TASK INSTRUCTIONS: Transcribe exactly the lines that fall between the one holding "Switch to Composition" and the one holding "You are a computer-use", inclusive, from the entries below.

START DATA FOR THE TASK

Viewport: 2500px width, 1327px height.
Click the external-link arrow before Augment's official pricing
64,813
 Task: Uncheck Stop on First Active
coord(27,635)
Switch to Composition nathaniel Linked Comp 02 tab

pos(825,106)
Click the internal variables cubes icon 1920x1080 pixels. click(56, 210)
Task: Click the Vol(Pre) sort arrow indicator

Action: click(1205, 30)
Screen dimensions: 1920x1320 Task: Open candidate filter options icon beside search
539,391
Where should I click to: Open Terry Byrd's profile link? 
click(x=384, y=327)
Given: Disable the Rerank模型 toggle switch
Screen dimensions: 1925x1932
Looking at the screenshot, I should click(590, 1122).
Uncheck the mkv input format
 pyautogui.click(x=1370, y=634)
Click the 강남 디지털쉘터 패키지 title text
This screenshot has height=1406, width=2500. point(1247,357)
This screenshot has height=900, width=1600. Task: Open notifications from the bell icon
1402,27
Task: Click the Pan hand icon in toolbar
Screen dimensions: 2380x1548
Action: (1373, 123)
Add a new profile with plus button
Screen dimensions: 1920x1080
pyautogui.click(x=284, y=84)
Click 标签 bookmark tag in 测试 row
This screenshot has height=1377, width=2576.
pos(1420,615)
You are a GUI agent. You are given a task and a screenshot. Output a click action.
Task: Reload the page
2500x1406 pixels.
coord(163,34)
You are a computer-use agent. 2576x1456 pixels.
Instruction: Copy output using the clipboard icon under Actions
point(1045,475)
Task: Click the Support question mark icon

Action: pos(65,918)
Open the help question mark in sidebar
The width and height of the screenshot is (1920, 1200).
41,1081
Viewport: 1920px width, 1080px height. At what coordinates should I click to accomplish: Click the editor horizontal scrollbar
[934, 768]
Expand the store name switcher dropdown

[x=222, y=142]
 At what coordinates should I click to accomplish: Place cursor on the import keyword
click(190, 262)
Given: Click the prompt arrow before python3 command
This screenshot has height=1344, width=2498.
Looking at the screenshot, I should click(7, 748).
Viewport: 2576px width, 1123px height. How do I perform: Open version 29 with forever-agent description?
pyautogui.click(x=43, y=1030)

END DATA FOR THE TASK

REPLY TO THE TASK:
Switch to Composition nathaniel Linked Comp 02 tab

pos(825,106)
Click the internal variables cubes icon 1920x1080 pixels. click(56, 210)
Task: Click the Vol(Pre) sort arrow indicator

Action: click(1205, 30)
Screen dimensions: 1920x1320 Task: Open candidate filter options icon beside search
539,391
Where should I click to: Open Terry Byrd's profile link? 
click(x=384, y=327)
Given: Disable the Rerank模型 toggle switch
Screen dimensions: 1925x1932
Looking at the screenshot, I should click(590, 1122).
Uncheck the mkv input format
 pyautogui.click(x=1370, y=634)
Click the 강남 디지털쉘터 패키지 title text
This screenshot has height=1406, width=2500. point(1247,357)
This screenshot has height=900, width=1600. Task: Open notifications from the bell icon
1402,27
Task: Click the Pan hand icon in toolbar
Screen dimensions: 2380x1548
Action: (1373, 123)
Add a new profile with plus button
Screen dimensions: 1920x1080
pyautogui.click(x=284, y=84)
Click 标签 bookmark tag in 测试 row
This screenshot has height=1377, width=2576.
pos(1420,615)
You are a GUI agent. You are given a task and a screenshot. Output a click action.
Task: Reload the page
2500x1406 pixels.
coord(163,34)
You are a computer-use agent. 2576x1456 pixels.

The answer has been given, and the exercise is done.